### INPUT
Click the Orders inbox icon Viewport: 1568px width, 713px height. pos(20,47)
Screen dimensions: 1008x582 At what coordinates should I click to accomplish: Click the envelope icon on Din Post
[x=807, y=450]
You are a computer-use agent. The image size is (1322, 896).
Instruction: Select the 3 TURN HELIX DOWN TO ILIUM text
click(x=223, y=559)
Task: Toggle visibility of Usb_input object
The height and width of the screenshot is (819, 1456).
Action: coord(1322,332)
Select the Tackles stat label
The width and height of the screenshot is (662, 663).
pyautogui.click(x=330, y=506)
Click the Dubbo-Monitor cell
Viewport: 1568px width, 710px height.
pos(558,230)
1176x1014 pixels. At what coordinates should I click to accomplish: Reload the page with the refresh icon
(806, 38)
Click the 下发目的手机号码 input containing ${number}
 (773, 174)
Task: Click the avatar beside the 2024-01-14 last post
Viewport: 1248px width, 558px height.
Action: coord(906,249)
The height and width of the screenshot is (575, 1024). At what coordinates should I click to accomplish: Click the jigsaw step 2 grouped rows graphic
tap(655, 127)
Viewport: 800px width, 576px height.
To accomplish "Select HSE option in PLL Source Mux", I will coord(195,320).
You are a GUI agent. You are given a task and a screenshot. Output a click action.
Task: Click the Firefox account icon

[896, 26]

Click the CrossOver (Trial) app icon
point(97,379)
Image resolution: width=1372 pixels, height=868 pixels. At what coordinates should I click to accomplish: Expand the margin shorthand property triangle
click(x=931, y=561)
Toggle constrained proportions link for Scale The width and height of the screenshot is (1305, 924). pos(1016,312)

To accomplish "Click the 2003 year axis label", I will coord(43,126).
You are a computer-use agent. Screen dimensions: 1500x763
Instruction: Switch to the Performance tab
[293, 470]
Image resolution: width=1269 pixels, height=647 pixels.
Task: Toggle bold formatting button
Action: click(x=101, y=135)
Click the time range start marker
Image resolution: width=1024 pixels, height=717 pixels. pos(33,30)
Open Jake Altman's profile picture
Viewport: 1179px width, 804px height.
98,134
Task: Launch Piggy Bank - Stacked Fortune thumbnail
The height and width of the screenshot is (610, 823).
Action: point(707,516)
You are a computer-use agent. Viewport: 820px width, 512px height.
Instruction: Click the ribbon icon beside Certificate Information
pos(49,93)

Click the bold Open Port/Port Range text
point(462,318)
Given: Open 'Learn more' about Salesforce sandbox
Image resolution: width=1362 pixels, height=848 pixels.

### TASK STATEMENT
Each entry must be retyped exactly as it was written above.

### TASK ANSWER
Click the Orders inbox icon Viewport: 1568px width, 713px height. pos(20,47)
Screen dimensions: 1008x582 At what coordinates should I click to accomplish: Click the envelope icon on Din Post
[x=807, y=450]
You are a computer-use agent. The image size is (1322, 896).
Instruction: Select the 3 TURN HELIX DOWN TO ILIUM text
click(x=223, y=559)
Task: Toggle visibility of Usb_input object
The height and width of the screenshot is (819, 1456).
Action: coord(1322,332)
Select the Tackles stat label
The width and height of the screenshot is (662, 663).
pyautogui.click(x=330, y=506)
Click the Dubbo-Monitor cell
Viewport: 1568px width, 710px height.
pos(558,230)
1176x1014 pixels. At what coordinates should I click to accomplish: Reload the page with the refresh icon
(806, 38)
Click the 下发目的手机号码 input containing ${number}
 (773, 174)
Task: Click the avatar beside the 2024-01-14 last post
Viewport: 1248px width, 558px height.
Action: coord(906,249)
The height and width of the screenshot is (575, 1024). At what coordinates should I click to accomplish: Click the jigsaw step 2 grouped rows graphic
tap(655, 127)
Viewport: 800px width, 576px height.
To accomplish "Select HSE option in PLL Source Mux", I will coord(195,320).
You are a GUI agent. You are given a task and a screenshot. Output a click action.
Task: Click the Firefox account icon

[896, 26]

Click the CrossOver (Trial) app icon
point(97,379)
Image resolution: width=1372 pixels, height=868 pixels. At what coordinates should I click to accomplish: Expand the margin shorthand property triangle
click(x=931, y=561)
Toggle constrained proportions link for Scale The width and height of the screenshot is (1305, 924). pos(1016,312)

To accomplish "Click the 2003 year axis label", I will coord(43,126).
You are a computer-use agent. Screen dimensions: 1500x763
Instruction: Switch to the Performance tab
[293, 470]
Image resolution: width=1269 pixels, height=647 pixels.
Task: Toggle bold formatting button
Action: click(x=101, y=135)
Click the time range start marker
Image resolution: width=1024 pixels, height=717 pixels. pos(33,30)
Open Jake Altman's profile picture
Viewport: 1179px width, 804px height.
98,134
Task: Launch Piggy Bank - Stacked Fortune thumbnail
The height and width of the screenshot is (610, 823).
Action: point(707,516)
You are a computer-use agent. Viewport: 820px width, 512px height.
Instruction: Click the ribbon icon beside Certificate Information
pos(49,93)

Click the bold Open Port/Port Range text
point(462,318)
Given: Open 'Learn more' about Salesforce sandbox
Image resolution: width=1362 pixels, height=848 pixels.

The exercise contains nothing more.